The Social Media World Forum (SMWF) Asia was hold in Singapore 2 weeks ago, I was invited to speak about Chinese social media, together in a panel with Thomas Crampton, the Asia Pacific Director of Ogilvy 360 Digital Influence.
My topic, Chinese Social Media Landscape in China: a Dead End or a Land of Opportunities, was actually given by the organizer, but I really love it. I said to the audience at the beginning of my talk:
Minutes after I started surfing the Internet in the hotel, I suddenly realized that I am able to access those representatives of the global social media, such as Facebook, Twitter etc without switching on the VPN. It’s very enjoyable! China sounds like the dead end of social media since all these leading social media sites are all not available there. Well, but my second thought is, Ha, I actually pretty much ‘survive’ and am excited about what’s happening there every day. Whether Facebook, Twitter etc are accessible or not, it does not really matter, at least for majority of Chinese internet users. With thousands of local representatives, the ‘Walled’ Chinese social media has plenty of opportunities, and it is also quite complicated.
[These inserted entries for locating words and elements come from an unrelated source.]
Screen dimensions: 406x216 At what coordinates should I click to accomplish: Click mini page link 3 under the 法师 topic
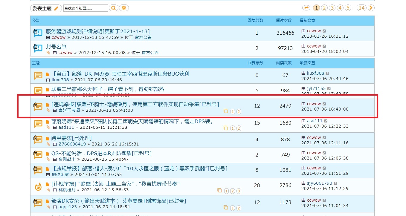click(239, 191)
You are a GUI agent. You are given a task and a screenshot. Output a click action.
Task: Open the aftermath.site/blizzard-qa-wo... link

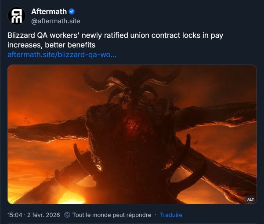point(62,55)
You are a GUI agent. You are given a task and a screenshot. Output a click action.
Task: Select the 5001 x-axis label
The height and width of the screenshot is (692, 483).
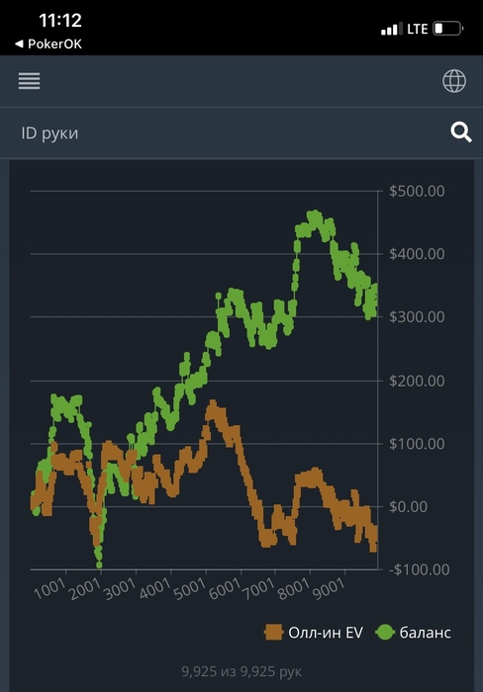point(190,588)
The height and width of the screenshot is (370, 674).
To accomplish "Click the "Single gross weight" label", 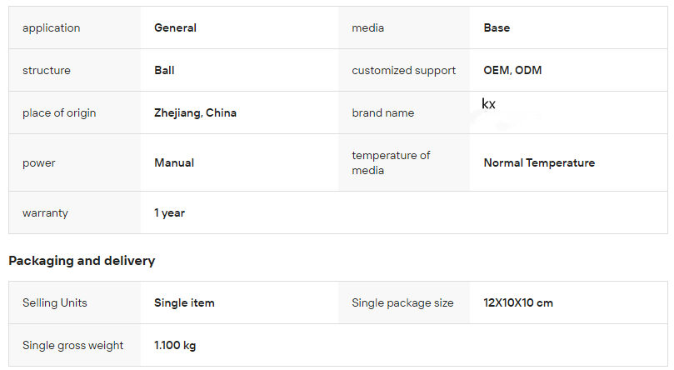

When we talk about Social Networking, we have Renren, Kaixin001 etc; we still have Tudou, Youku, Ku6 etc for video-sharing; The early twitter clones were more or less dead, but Sina, QQ’s microblogging service are growing dramatically fast; Foursquare’s business model is still a big question, but we have Jiepang, K.ai, Play4f, Gypsii etc already there educating the market; Groupon model is quite controversial, but thousands of Chinese groupon sites keep amusing/amazing the public; Comparing the social media in the rest of world where people talk about social media, mostly everyone is thinking of Facebook, Twitter, etc. Chinese web is fast growing and entertaining.
When I walked into the exhibition area where a few good companies, such as Facetime, Brandtology are all telling people how they can help you and your business access the social media via Facebook, Twitter etc; When all the great speech in the 2-days event I’ve heard inevitably would mention Facebook, Twitter; I keep thinking of one thing, fundamental and important, it is the Loyalty, which is missing treasure in Chinese Social Media.
You might be a fan of one social network because its social game is quite interesting; Now you got bored with the new games and found microblogging is new and interesting because it is deadly easy and could make you feel so close to those celebrities; You could not find a video clip on one video-sharing site, fine, you know the others might have it; You like check-in, but you have to check in on several location-based services because they are more or less the same and you don’t know which one would be the leader. Any one of these service disappoints you for one little mistake, you will lose your patience and never check it back. That’s the reality of Chinese social media, believe or not. Painfully interesting, some people said so.
I know many international friends, they call themselves Evangelists for all sorts of technology, platforms, services. But look around the Chinese web, I don’t even know how to translate Evangelist properly into Chinese. My friend @lightyoruichi is a big fan of Foursquare, and he spent lots of time to educate people the beauty of Foursquare. I believe he is the evangelist as I believe in his passion. I seldom saw a guy at any conference in China saying xxx is a good platform for social media and he is not working for it. Evangelist, sounds like a joke title in China.
Who’s responsible for this? Six months ago, in the NTalks forum about Microblogging in China, an audience asked the panelists for the opinion of building a Twitpic-like service for Chinese microblogging service. The answer he got basically meant Don’t be naive. It’s glad to know more and more decision-makers understand the value of openness. But building an open platform is not just a technical effort and a win-win business strategy, it is also one of the keys for building up the atmosphere of the loyalty.
A company is facing a serious challenge from B company, so it copy (at least B believe so) B‘s product; To fight back, B‘s popular anti-virus product is now reporting A‘s software is vulnerable of virus and suggests users to uninstall it. It’s typical Chinese web. I don’t know and don’t even want to know which side is right, but it is definitely not helping building the loyalty in Chinese web!
Well, there are some exception which I do agree. Service like QQ, Taobao, they are so strong for some reasons among which it is their users’ loyalty.
Chinese web has too many (copy)cats which have the money, now where are the dogs?